— Activity —
Output all records below verbatim.

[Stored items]

= Beginning of Section =

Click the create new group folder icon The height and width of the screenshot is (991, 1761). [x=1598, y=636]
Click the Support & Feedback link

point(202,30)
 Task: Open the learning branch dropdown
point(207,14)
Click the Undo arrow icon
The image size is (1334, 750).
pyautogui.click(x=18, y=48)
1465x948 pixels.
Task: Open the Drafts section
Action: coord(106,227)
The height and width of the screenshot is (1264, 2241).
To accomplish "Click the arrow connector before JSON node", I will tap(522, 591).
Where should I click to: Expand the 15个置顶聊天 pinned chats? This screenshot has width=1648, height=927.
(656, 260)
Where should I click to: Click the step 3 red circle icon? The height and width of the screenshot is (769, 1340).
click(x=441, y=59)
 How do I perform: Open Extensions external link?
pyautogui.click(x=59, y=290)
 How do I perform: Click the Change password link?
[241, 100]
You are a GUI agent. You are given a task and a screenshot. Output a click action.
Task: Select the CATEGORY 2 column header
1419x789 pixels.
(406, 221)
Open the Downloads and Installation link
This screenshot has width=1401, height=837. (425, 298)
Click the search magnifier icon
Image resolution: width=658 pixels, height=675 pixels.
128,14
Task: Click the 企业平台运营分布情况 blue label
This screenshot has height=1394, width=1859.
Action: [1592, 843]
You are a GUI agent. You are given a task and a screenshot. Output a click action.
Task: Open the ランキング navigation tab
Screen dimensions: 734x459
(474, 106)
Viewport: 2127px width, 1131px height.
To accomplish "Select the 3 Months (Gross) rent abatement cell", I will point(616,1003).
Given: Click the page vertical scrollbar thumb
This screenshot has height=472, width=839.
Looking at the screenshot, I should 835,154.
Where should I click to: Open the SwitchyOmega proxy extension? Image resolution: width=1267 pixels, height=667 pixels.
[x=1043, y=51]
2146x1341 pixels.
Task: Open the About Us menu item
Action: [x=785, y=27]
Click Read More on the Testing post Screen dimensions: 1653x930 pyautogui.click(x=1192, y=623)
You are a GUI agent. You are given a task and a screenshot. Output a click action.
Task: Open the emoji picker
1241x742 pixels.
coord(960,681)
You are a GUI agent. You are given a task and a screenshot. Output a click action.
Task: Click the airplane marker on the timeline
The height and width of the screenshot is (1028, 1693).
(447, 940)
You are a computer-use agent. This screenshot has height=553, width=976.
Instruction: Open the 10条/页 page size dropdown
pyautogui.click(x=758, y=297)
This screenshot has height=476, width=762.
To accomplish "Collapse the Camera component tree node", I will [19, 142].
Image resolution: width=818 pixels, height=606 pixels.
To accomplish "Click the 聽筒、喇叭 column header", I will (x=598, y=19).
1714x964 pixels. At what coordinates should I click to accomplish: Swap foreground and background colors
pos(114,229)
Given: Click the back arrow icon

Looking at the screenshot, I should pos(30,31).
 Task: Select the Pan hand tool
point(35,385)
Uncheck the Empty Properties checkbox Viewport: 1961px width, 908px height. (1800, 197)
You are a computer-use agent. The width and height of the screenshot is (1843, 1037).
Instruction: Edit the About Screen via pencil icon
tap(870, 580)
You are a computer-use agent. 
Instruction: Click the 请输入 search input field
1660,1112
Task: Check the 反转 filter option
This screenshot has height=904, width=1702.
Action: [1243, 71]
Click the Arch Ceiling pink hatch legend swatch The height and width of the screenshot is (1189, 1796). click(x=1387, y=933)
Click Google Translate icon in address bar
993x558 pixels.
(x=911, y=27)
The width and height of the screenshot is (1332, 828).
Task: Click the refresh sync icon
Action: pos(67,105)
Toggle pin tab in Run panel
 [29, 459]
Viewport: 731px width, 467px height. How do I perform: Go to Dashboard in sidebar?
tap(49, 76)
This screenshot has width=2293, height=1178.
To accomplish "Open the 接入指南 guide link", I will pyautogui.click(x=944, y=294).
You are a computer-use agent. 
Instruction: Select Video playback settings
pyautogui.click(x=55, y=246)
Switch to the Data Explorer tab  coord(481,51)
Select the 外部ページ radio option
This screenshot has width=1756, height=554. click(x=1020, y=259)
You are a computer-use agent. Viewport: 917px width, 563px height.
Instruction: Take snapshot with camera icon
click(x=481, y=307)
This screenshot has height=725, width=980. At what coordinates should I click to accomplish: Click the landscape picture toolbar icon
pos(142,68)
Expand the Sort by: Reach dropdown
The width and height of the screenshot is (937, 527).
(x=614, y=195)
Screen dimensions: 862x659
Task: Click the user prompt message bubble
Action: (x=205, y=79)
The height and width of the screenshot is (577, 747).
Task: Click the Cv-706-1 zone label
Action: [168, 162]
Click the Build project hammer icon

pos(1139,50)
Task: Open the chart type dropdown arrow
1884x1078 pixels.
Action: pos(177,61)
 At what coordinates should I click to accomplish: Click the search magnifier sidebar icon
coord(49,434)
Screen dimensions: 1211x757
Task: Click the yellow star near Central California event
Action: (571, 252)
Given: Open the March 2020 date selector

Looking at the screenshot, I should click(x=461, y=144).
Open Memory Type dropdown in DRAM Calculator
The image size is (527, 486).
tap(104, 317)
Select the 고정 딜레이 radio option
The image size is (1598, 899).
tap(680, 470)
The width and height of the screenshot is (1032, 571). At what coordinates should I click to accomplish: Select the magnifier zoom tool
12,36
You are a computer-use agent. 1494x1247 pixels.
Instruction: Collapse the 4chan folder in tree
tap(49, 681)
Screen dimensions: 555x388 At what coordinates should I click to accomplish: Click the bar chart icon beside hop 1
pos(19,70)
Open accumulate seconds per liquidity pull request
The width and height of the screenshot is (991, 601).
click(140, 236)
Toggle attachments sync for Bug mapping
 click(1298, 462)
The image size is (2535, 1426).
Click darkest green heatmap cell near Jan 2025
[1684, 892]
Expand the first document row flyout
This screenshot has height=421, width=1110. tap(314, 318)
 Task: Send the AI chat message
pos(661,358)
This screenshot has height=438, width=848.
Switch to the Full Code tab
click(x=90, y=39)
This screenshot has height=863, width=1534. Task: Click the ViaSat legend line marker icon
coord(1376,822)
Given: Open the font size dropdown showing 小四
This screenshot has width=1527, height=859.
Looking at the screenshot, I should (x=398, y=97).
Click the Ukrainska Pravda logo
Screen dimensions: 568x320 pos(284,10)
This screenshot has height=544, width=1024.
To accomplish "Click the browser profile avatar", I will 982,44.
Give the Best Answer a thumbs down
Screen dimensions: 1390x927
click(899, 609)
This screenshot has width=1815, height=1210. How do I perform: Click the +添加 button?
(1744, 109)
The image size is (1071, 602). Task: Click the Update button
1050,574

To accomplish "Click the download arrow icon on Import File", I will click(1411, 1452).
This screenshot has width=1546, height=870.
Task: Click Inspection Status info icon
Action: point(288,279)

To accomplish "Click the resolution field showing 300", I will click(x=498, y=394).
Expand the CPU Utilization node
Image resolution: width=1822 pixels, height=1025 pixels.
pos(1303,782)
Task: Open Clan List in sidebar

= End of Section =

— Task output —
Click the create new group folder icon The height and width of the screenshot is (991, 1761). [x=1598, y=636]
Click the Support & Feedback link

point(202,30)
 Task: Open the learning branch dropdown
point(207,14)
Click the Undo arrow icon
The image size is (1334, 750).
pyautogui.click(x=18, y=48)
1465x948 pixels.
Task: Open the Drafts section
Action: coord(106,227)
The height and width of the screenshot is (1264, 2241).
To accomplish "Click the arrow connector before JSON node", I will tap(522, 591).
Where should I click to: Expand the 15个置顶聊天 pinned chats? This screenshot has width=1648, height=927.
(656, 260)
Where should I click to: Click the step 3 red circle icon? The height and width of the screenshot is (769, 1340).
click(x=441, y=59)
 How do I perform: Open Extensions external link?
pyautogui.click(x=59, y=290)
 How do I perform: Click the Change password link?
[241, 100]
You are a GUI agent. You are given a task and a screenshot. Output a click action.
Task: Select the CATEGORY 2 column header
1419x789 pixels.
(406, 221)
Open the Downloads and Installation link
This screenshot has width=1401, height=837. (425, 298)
Click the search magnifier icon
Image resolution: width=658 pixels, height=675 pixels.
128,14
Task: Click the 企业平台运营分布情况 blue label
This screenshot has height=1394, width=1859.
Action: [1592, 843]
You are a GUI agent. You are given a task and a screenshot. Output a click action.
Task: Open the ランキング navigation tab
Screen dimensions: 734x459
(474, 106)
Viewport: 2127px width, 1131px height.
To accomplish "Select the 3 Months (Gross) rent abatement cell", I will point(616,1003).
Given: Click the page vertical scrollbar thumb
This screenshot has height=472, width=839.
Looking at the screenshot, I should 835,154.
Where should I click to: Open the SwitchyOmega proxy extension? Image resolution: width=1267 pixels, height=667 pixels.
[x=1043, y=51]
2146x1341 pixels.
Task: Open the About Us menu item
Action: [x=785, y=27]
Click Read More on the Testing post Screen dimensions: 1653x930 pyautogui.click(x=1192, y=623)
You are a GUI agent. You are given a task and a screenshot. Output a click action.
Task: Open the emoji picker
1241x742 pixels.
coord(960,681)
You are a GUI agent. You are given a task and a screenshot. Output a click action.
Task: Click the airplane marker on the timeline
The height and width of the screenshot is (1028, 1693).
(447, 940)
You are a computer-use agent. This screenshot has height=553, width=976.
Instruction: Open the 10条/页 page size dropdown
pyautogui.click(x=758, y=297)
This screenshot has height=476, width=762.
To accomplish "Collapse the Camera component tree node", I will [19, 142].
Image resolution: width=818 pixels, height=606 pixels.
To accomplish "Click the 聽筒、喇叭 column header", I will (x=598, y=19).
1714x964 pixels. At what coordinates should I click to accomplish: Swap foreground and background colors
pos(114,229)
Given: Click the back arrow icon

Looking at the screenshot, I should pos(30,31).
 Task: Select the Pan hand tool
point(35,385)
Uncheck the Empty Properties checkbox Viewport: 1961px width, 908px height. (1800, 197)
You are a computer-use agent. The width and height of the screenshot is (1843, 1037).
Instruction: Edit the About Screen via pencil icon
tap(870, 580)
You are a computer-use agent. 
Instruction: Click the 请输入 search input field
1660,1112
Task: Check the 反转 filter option
This screenshot has height=904, width=1702.
Action: [1243, 71]
Click the Arch Ceiling pink hatch legend swatch The height and width of the screenshot is (1189, 1796). click(x=1387, y=933)
Click Google Translate icon in address bar
993x558 pixels.
(x=911, y=27)
The width and height of the screenshot is (1332, 828).
Task: Click the refresh sync icon
Action: pos(67,105)
Toggle pin tab in Run panel
 [29, 459]
Viewport: 731px width, 467px height. How do I perform: Go to Dashboard in sidebar?
tap(49, 76)
This screenshot has width=2293, height=1178.
To accomplish "Open the 接入指南 guide link", I will pyautogui.click(x=944, y=294).
You are a computer-use agent. 
Instruction: Select Video playback settings
pyautogui.click(x=55, y=246)
Switch to the Data Explorer tab  coord(481,51)
Select the 外部ページ radio option
This screenshot has width=1756, height=554. click(x=1020, y=259)
You are a computer-use agent. Viewport: 917px width, 563px height.
Instruction: Take snapshot with camera icon
click(x=481, y=307)
This screenshot has height=725, width=980. At what coordinates should I click to accomplish: Click the landscape picture toolbar icon
pos(142,68)
Expand the Sort by: Reach dropdown
The width and height of the screenshot is (937, 527).
(x=614, y=195)
Screen dimensions: 862x659
Task: Click the user prompt message bubble
Action: (x=205, y=79)
The height and width of the screenshot is (577, 747).
Task: Click the Cv-706-1 zone label
Action: [168, 162]
Click the Build project hammer icon

pos(1139,50)
Task: Open the chart type dropdown arrow
1884x1078 pixels.
Action: pos(177,61)
 At what coordinates should I click to accomplish: Click the search magnifier sidebar icon
coord(49,434)
Screen dimensions: 1211x757
Task: Click the yellow star near Central California event
Action: (571, 252)
Given: Open the March 2020 date selector

Looking at the screenshot, I should click(x=461, y=144).
Open Memory Type dropdown in DRAM Calculator
The image size is (527, 486).
tap(104, 317)
Select the 고정 딜레이 radio option
The image size is (1598, 899).
tap(680, 470)
The width and height of the screenshot is (1032, 571). At what coordinates should I click to accomplish: Select the magnifier zoom tool
12,36
You are a computer-use agent. 1494x1247 pixels.
Instruction: Collapse the 4chan folder in tree
tap(49, 681)
Screen dimensions: 555x388 At what coordinates should I click to accomplish: Click the bar chart icon beside hop 1
pos(19,70)
Open accumulate seconds per liquidity pull request
The width and height of the screenshot is (991, 601).
click(140, 236)
Toggle attachments sync for Bug mapping
 click(1298, 462)
The image size is (2535, 1426).
Click darkest green heatmap cell near Jan 2025
[1684, 892]
Expand the first document row flyout
This screenshot has height=421, width=1110. tap(314, 318)
 Task: Send the AI chat message
pos(661,358)
This screenshot has height=438, width=848.
Switch to the Full Code tab
click(x=90, y=39)
This screenshot has height=863, width=1534. Task: Click the ViaSat legend line marker icon
coord(1376,822)
Given: Open the font size dropdown showing 小四
This screenshot has width=1527, height=859.
Looking at the screenshot, I should (x=398, y=97).
Click the Ukrainska Pravda logo
Screen dimensions: 568x320 pos(284,10)
This screenshot has height=544, width=1024.
To accomplish "Click the browser profile avatar", I will 982,44.
Give the Best Answer a thumbs down
Screen dimensions: 1390x927
click(899, 609)
This screenshot has width=1815, height=1210. How do I perform: Click the +添加 button?
(1744, 109)
The image size is (1071, 602). Task: Click the Update button
1050,574

To accomplish "Click the download arrow icon on Import File", I will click(1411, 1452).
This screenshot has width=1546, height=870.
Task: Click Inspection Status info icon
Action: point(288,279)

To accomplish "Click the resolution field showing 300", I will click(x=498, y=394).
Expand the CPU Utilization node
Image resolution: width=1822 pixels, height=1025 pixels.
pos(1303,782)
Task: Open Clan List in sidebar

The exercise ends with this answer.